**SHORT EXERCISE:** In the listing below, change every "Where should I click to" to "Where should I tap to" and keep everything else the same.

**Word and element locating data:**
(begin)

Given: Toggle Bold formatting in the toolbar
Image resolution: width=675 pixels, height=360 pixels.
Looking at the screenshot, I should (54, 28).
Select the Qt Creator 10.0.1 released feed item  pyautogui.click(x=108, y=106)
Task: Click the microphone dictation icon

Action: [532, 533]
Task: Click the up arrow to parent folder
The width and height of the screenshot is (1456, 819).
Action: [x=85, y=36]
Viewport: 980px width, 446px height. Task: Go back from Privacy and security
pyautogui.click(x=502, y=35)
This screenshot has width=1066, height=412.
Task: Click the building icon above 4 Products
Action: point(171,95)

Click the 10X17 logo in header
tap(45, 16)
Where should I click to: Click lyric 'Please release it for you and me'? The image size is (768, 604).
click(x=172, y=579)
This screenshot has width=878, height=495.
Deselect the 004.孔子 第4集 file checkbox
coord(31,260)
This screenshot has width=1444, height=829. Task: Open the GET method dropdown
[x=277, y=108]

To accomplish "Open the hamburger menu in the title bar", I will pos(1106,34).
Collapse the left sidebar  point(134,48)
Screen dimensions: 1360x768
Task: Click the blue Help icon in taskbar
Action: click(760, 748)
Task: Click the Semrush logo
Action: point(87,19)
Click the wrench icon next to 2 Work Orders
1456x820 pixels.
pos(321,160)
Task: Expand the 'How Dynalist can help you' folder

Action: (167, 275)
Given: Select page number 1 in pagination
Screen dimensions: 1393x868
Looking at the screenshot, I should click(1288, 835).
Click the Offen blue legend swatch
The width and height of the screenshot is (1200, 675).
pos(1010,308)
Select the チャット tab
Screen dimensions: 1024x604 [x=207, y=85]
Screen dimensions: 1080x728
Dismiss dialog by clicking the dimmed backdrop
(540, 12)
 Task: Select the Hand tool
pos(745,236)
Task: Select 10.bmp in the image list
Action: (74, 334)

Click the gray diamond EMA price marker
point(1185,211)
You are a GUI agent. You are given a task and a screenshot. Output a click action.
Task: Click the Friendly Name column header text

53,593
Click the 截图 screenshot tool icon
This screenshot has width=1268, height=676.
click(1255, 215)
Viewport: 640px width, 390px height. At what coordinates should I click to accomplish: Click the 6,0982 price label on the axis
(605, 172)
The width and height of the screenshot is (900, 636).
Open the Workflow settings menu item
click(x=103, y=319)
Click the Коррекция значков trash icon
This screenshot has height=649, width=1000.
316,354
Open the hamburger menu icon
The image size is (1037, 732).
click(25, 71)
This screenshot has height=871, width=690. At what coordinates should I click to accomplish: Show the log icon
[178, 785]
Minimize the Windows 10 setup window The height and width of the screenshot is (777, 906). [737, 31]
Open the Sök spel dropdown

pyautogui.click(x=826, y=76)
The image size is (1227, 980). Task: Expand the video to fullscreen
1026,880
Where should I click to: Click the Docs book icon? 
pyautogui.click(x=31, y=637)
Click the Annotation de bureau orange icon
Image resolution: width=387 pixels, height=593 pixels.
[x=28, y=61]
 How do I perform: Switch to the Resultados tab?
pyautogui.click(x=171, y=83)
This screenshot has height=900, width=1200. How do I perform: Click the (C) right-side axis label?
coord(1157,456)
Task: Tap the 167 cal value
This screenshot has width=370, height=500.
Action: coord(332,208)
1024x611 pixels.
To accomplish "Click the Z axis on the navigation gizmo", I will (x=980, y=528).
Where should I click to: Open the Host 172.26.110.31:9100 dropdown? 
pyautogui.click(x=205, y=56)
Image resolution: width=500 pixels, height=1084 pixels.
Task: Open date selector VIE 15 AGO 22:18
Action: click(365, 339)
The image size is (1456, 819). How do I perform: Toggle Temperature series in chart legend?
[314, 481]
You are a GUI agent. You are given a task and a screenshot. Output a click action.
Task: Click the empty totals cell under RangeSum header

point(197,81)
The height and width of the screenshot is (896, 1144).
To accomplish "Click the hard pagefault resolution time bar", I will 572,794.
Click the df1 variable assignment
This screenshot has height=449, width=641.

(end)

**COMPLETE ANSWER:**
Given: Toggle Bold formatting in the toolbar
Image resolution: width=675 pixels, height=360 pixels.
Looking at the screenshot, I should (54, 28).
Select the Qt Creator 10.0.1 released feed item  pyautogui.click(x=108, y=106)
Task: Click the microphone dictation icon

Action: [532, 533]
Task: Click the up arrow to parent folder
The width and height of the screenshot is (1456, 819).
Action: [x=85, y=36]
Viewport: 980px width, 446px height. Task: Go back from Privacy and security
pyautogui.click(x=502, y=35)
This screenshot has width=1066, height=412.
Task: Click the building icon above 4 Products
Action: point(171,95)

Click the 10X17 logo in header
tap(45, 16)
Where should I tap to: Click lyric 'Please release it for you and me'? The image size is (768, 604).
click(x=172, y=579)
This screenshot has width=878, height=495.
Deselect the 004.孔子 第4集 file checkbox
coord(31,260)
This screenshot has width=1444, height=829. Task: Open the GET method dropdown
[x=277, y=108]

To accomplish "Open the hamburger menu in the title bar", I will pos(1106,34).
Collapse the left sidebar  point(134,48)
Screen dimensions: 1360x768
Task: Click the blue Help icon in taskbar
Action: click(760, 748)
Task: Click the Semrush logo
Action: point(87,19)
Click the wrench icon next to 2 Work Orders
1456x820 pixels.
pos(321,160)
Task: Expand the 'How Dynalist can help you' folder

Action: (167, 275)
Given: Select page number 1 in pagination
Screen dimensions: 1393x868
Looking at the screenshot, I should click(1288, 835).
Click the Offen blue legend swatch
The width and height of the screenshot is (1200, 675).
pos(1010,308)
Select the チャット tab
Screen dimensions: 1024x604 [x=207, y=85]
Screen dimensions: 1080x728
Dismiss dialog by clicking the dimmed backdrop
(540, 12)
 Task: Select the Hand tool
pos(745,236)
Task: Select 10.bmp in the image list
Action: (74, 334)

Click the gray diamond EMA price marker
point(1185,211)
You are a GUI agent. You are given a task and a screenshot. Output a click action.
Task: Click the Friendly Name column header text

53,593
Click the 截图 screenshot tool icon
This screenshot has width=1268, height=676.
click(1255, 215)
Viewport: 640px width, 390px height. At what coordinates should I click to accomplish: Click the 6,0982 price label on the axis
(605, 172)
The width and height of the screenshot is (900, 636).
Open the Workflow settings menu item
click(x=103, y=319)
Click the Коррекция значков trash icon
This screenshot has height=649, width=1000.
316,354
Open the hamburger menu icon
The image size is (1037, 732).
click(25, 71)
This screenshot has height=871, width=690. At what coordinates should I click to accomplish: Show the log icon
[178, 785]
Minimize the Windows 10 setup window The height and width of the screenshot is (777, 906). [737, 31]
Open the Sök spel dropdown

pyautogui.click(x=826, y=76)
The image size is (1227, 980). Task: Expand the video to fullscreen
1026,880
Where should I tap to: Click the Docs book icon? 
pyautogui.click(x=31, y=637)
Click the Annotation de bureau orange icon
Image resolution: width=387 pixels, height=593 pixels.
[x=28, y=61]
 How do I perform: Switch to the Resultados tab?
pyautogui.click(x=171, y=83)
This screenshot has height=900, width=1200. How do I perform: Click the (C) right-side axis label?
coord(1157,456)
Task: Tap the 167 cal value
This screenshot has width=370, height=500.
Action: coord(332,208)
1024x611 pixels.
To accomplish "Click the Z axis on the navigation gizmo", I will (x=980, y=528).
Where should I tap to: Open the Host 172.26.110.31:9100 dropdown? 
pyautogui.click(x=205, y=56)
Image resolution: width=500 pixels, height=1084 pixels.
Task: Open date selector VIE 15 AGO 22:18
Action: click(365, 339)
The image size is (1456, 819). How do I perform: Toggle Temperature series in chart legend?
[314, 481]
You are a GUI agent. You are given a task and a screenshot. Output a click action.
Task: Click the empty totals cell under RangeSum header

point(197,81)
The height and width of the screenshot is (896, 1144).
To accomplish "Click the hard pagefault resolution time bar", I will 572,794.
Click the df1 variable assignment
This screenshot has height=449, width=641.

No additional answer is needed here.